(RECORDS TO USE)

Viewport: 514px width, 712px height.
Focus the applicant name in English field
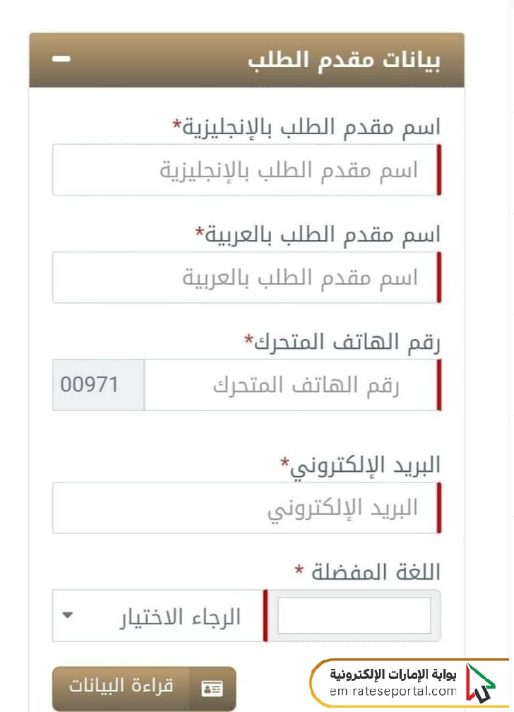click(x=246, y=170)
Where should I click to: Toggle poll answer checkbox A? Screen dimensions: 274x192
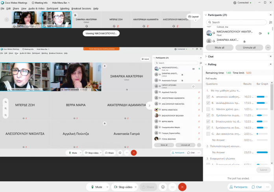tap(208, 96)
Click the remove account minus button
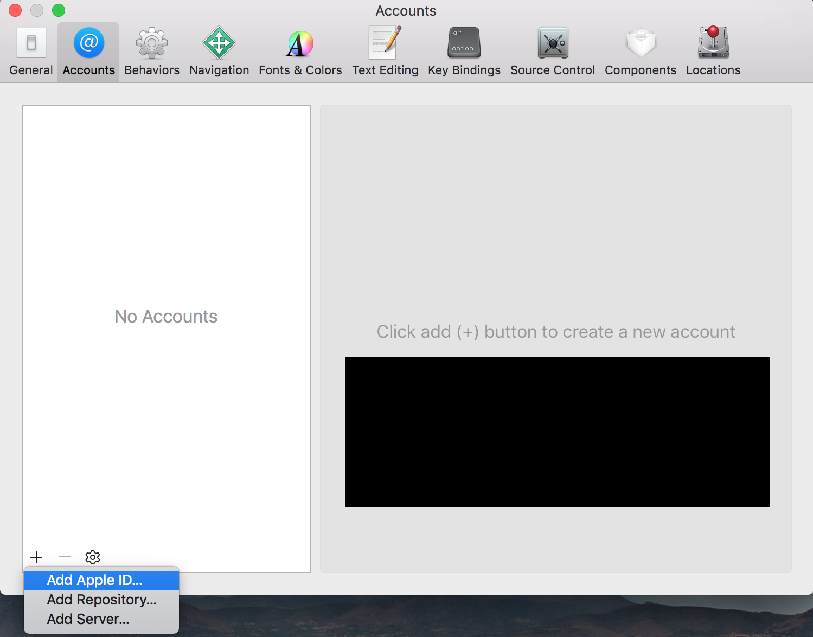 [x=65, y=557]
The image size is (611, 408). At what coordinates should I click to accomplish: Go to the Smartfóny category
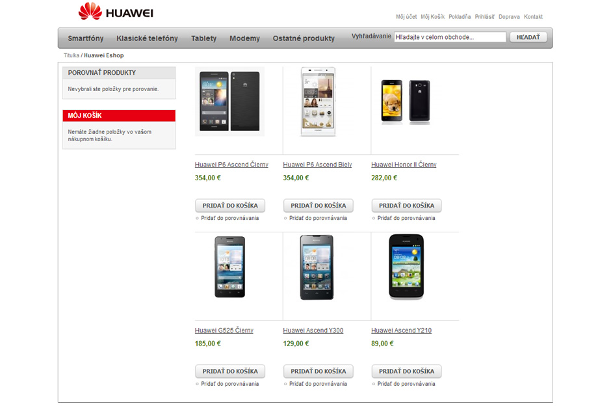tap(86, 38)
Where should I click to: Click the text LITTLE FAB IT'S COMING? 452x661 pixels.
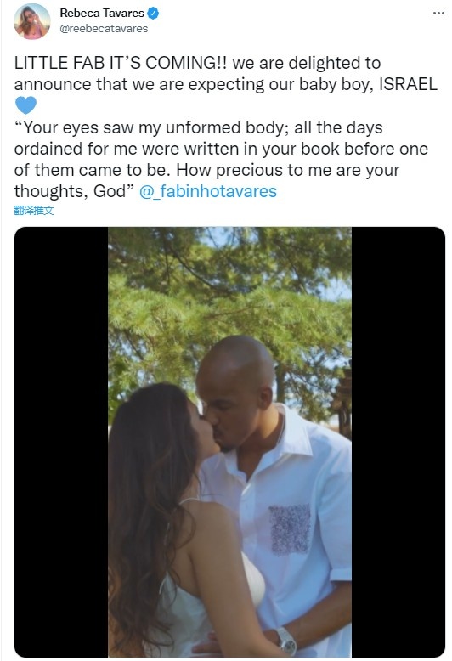(x=120, y=63)
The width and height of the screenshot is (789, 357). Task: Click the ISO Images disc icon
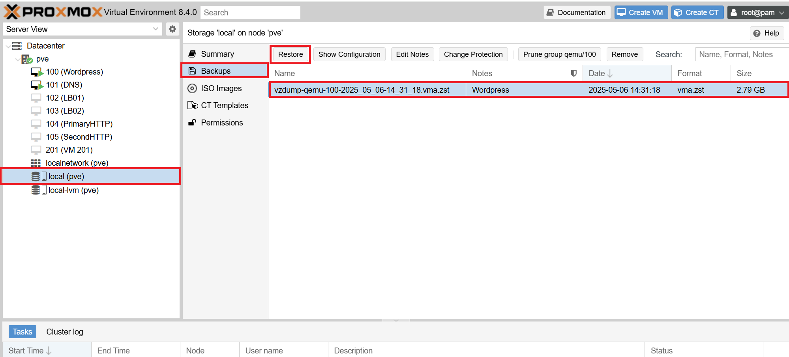tap(192, 88)
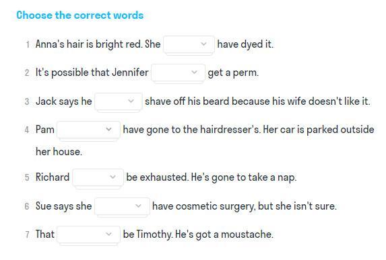Click chevron arrow in Anna's sentence dropdown
Viewport: 386px width, 260px height.
203,44
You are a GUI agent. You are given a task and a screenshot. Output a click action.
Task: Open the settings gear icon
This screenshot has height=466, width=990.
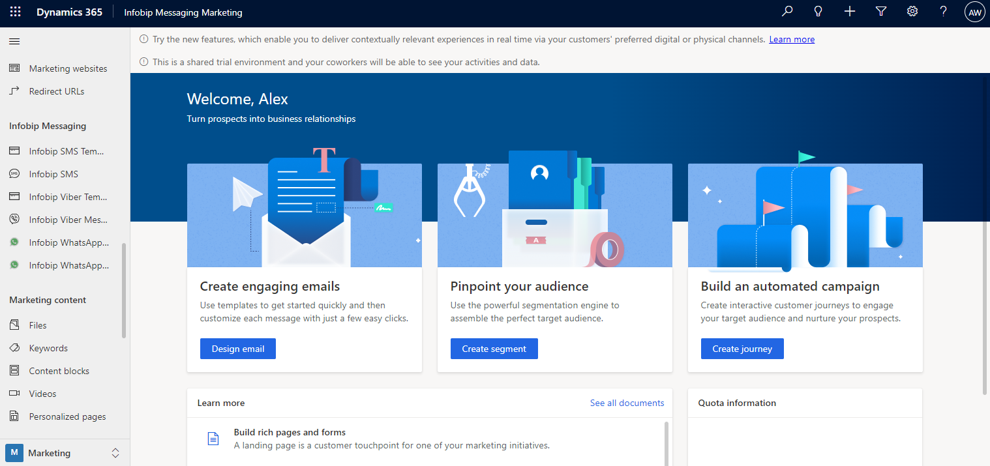point(912,12)
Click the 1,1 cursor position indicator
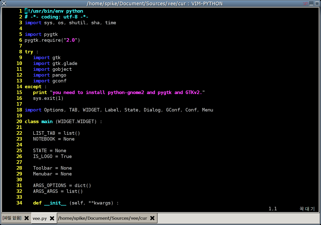Viewport: 321px width, 225px height. [273, 209]
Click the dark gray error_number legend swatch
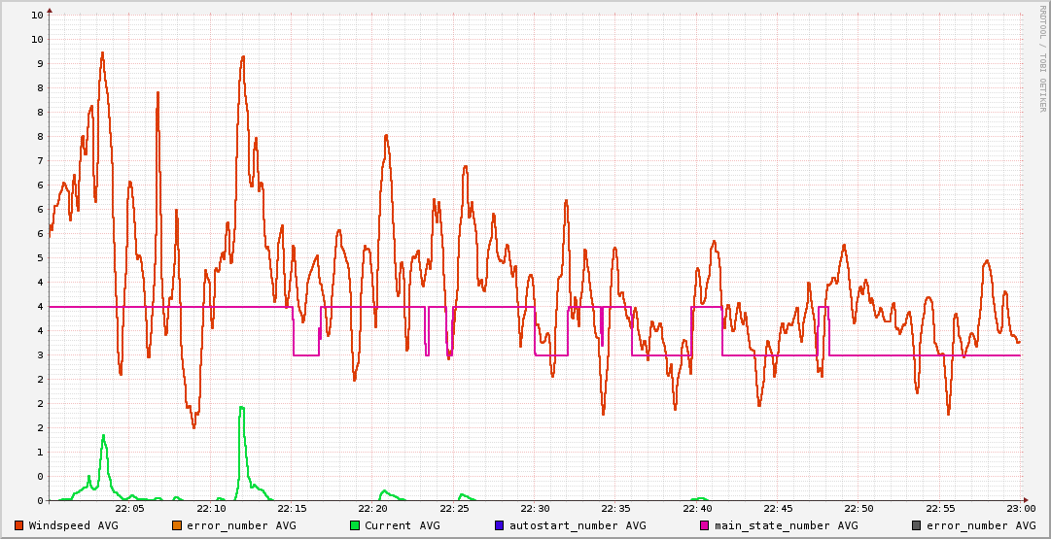This screenshot has height=539, width=1051. 916,525
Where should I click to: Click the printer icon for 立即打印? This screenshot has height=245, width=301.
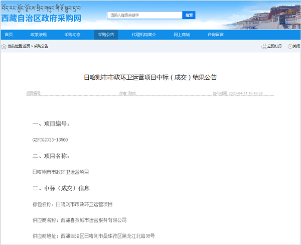264,46
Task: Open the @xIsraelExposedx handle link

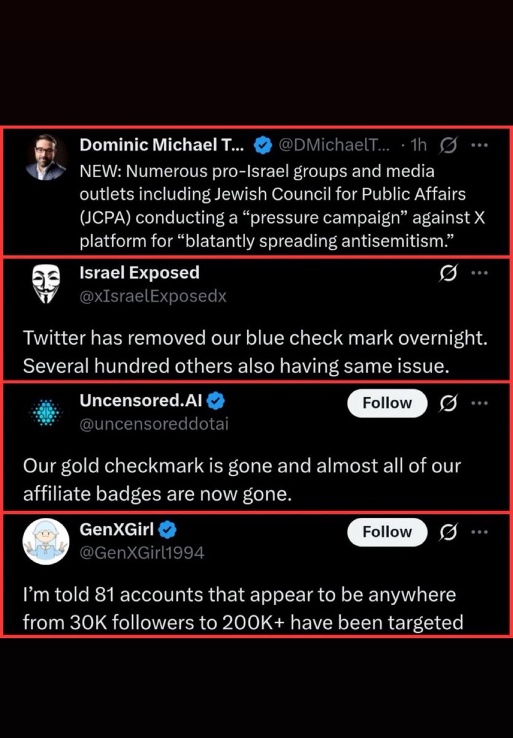Action: point(153,296)
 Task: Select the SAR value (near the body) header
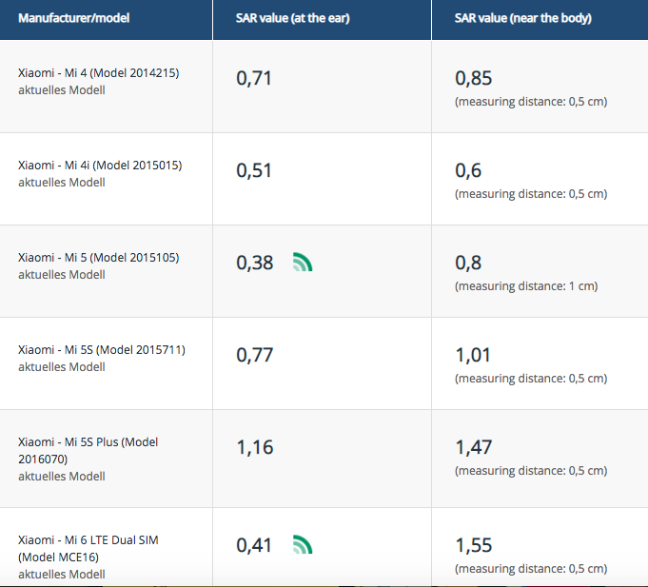click(523, 18)
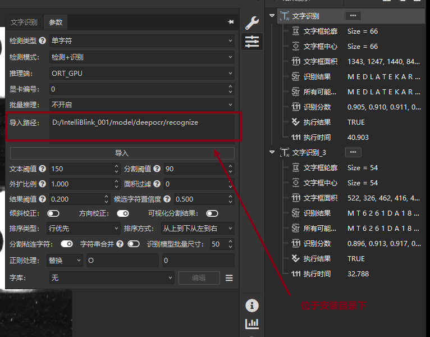
Task: Click the 导入 button
Action: pos(122,153)
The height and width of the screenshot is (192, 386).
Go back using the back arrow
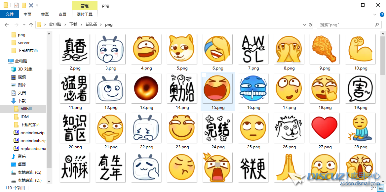coord(6,25)
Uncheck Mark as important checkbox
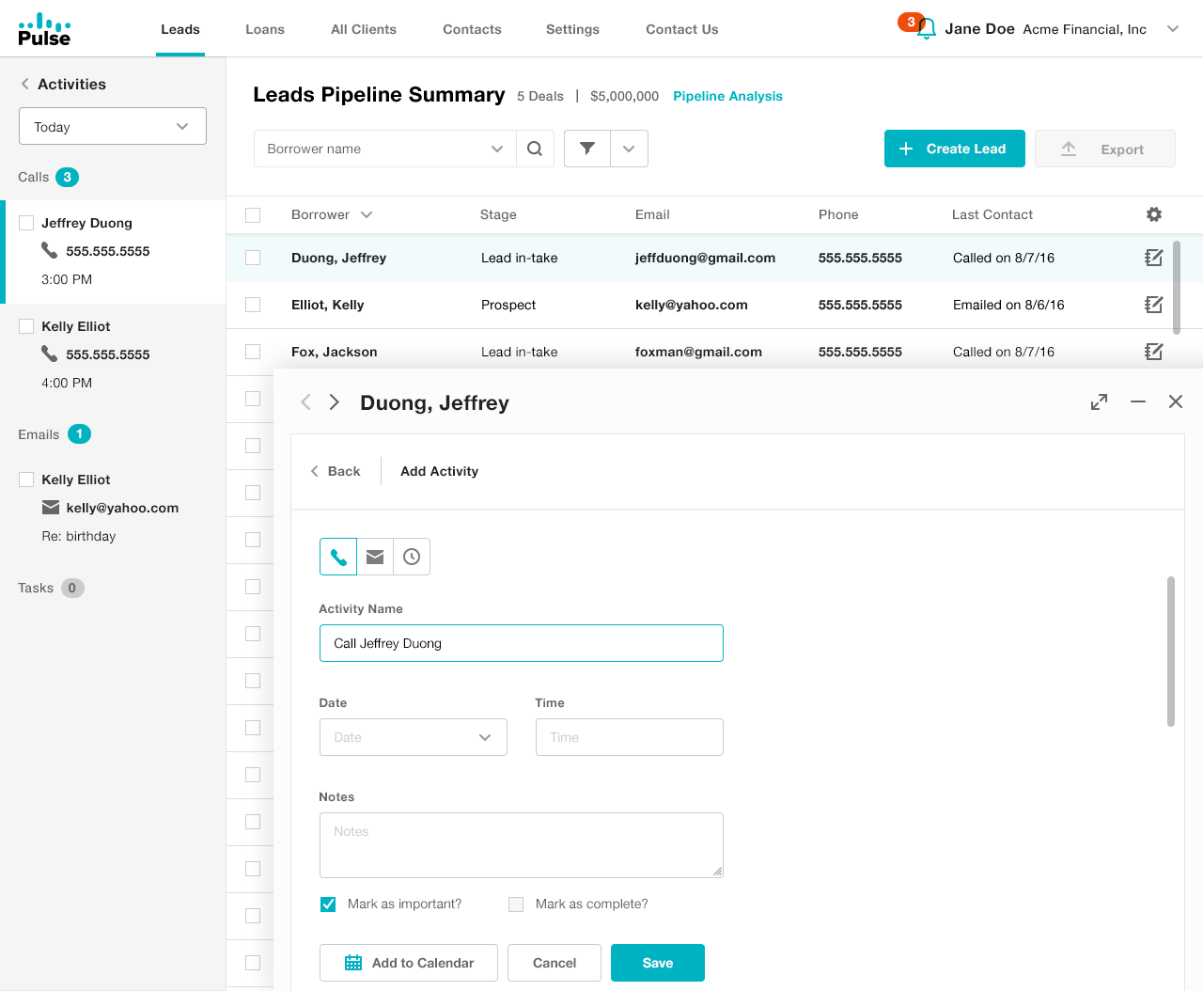The image size is (1203, 991). coord(328,904)
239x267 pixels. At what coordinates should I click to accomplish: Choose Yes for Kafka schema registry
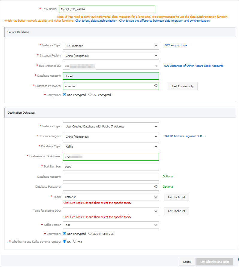[x=74, y=241]
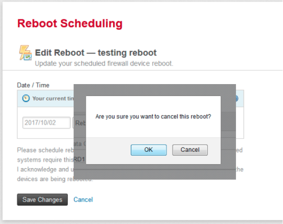This screenshot has height=224, width=283.
Task: Click the RD1 text behind the overlay
Action: 79,159

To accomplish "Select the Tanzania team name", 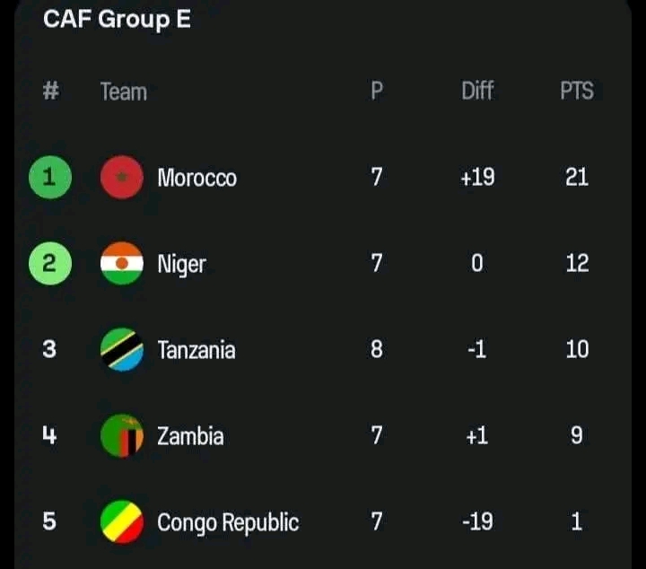I will pos(196,350).
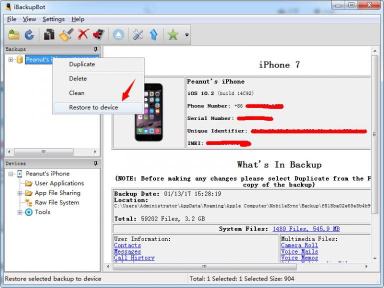The width and height of the screenshot is (384, 288).
Task: Click the green star toolbar icon
Action: coord(173,35)
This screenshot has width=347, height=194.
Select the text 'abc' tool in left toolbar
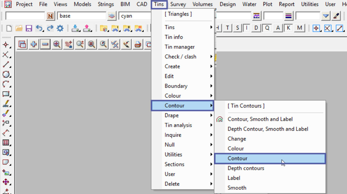point(6,104)
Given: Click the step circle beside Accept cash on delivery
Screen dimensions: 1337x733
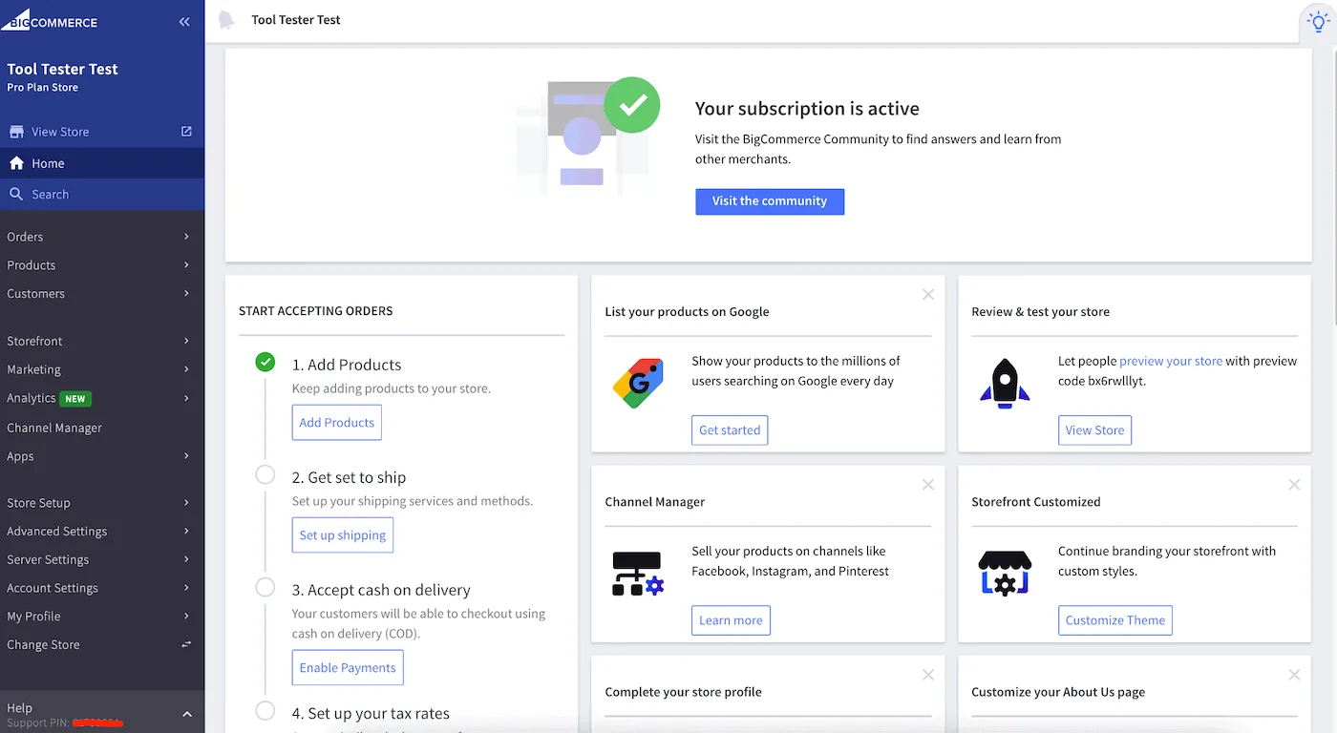Looking at the screenshot, I should (x=265, y=587).
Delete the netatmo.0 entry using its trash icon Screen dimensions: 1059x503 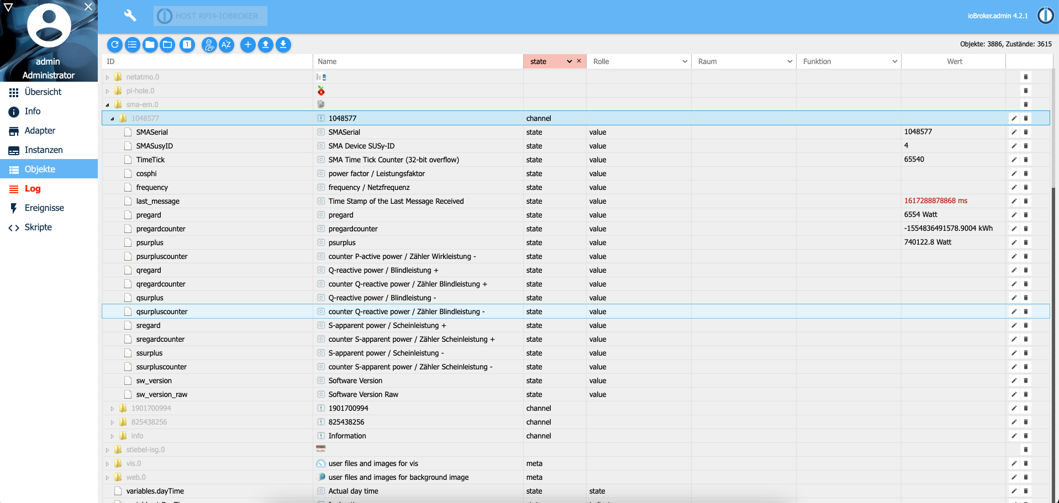tap(1026, 77)
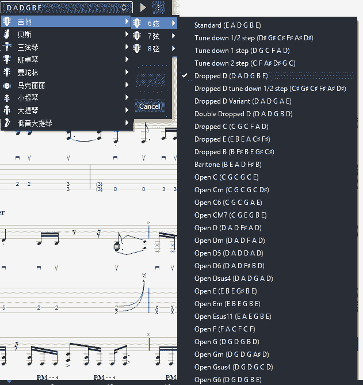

(End RECORDS TO USE)

## [TASK STATEMENT]
Once the line with "Task: Open the settings gear icon" is found in the data above, reproduce it and each line after it exactly, through the line with "The height and". Omit the pictures.

## [ANSWER FOR THIS EXERCISE]
Task: Open the settings gear icon
This screenshot has height=466, width=990.
point(912,12)
Click the 1,1 cursor position indicator
Viewport: 321px width, 225px height. [273, 209]
Click the dark gray error_number legend swatch
This screenshot has height=539, width=1051. 916,525
Where should I click to: Click the printer icon for 立即打印? This screenshot has height=245, width=301.
264,46
Task: Open the @xIsraelExposedx handle link

Action: point(153,296)
 Task: Select the SAR value (near the body) header
click(523, 18)
Task: Click the 导入 button
Action: pos(122,153)
The height and width of the screenshot is (192, 386).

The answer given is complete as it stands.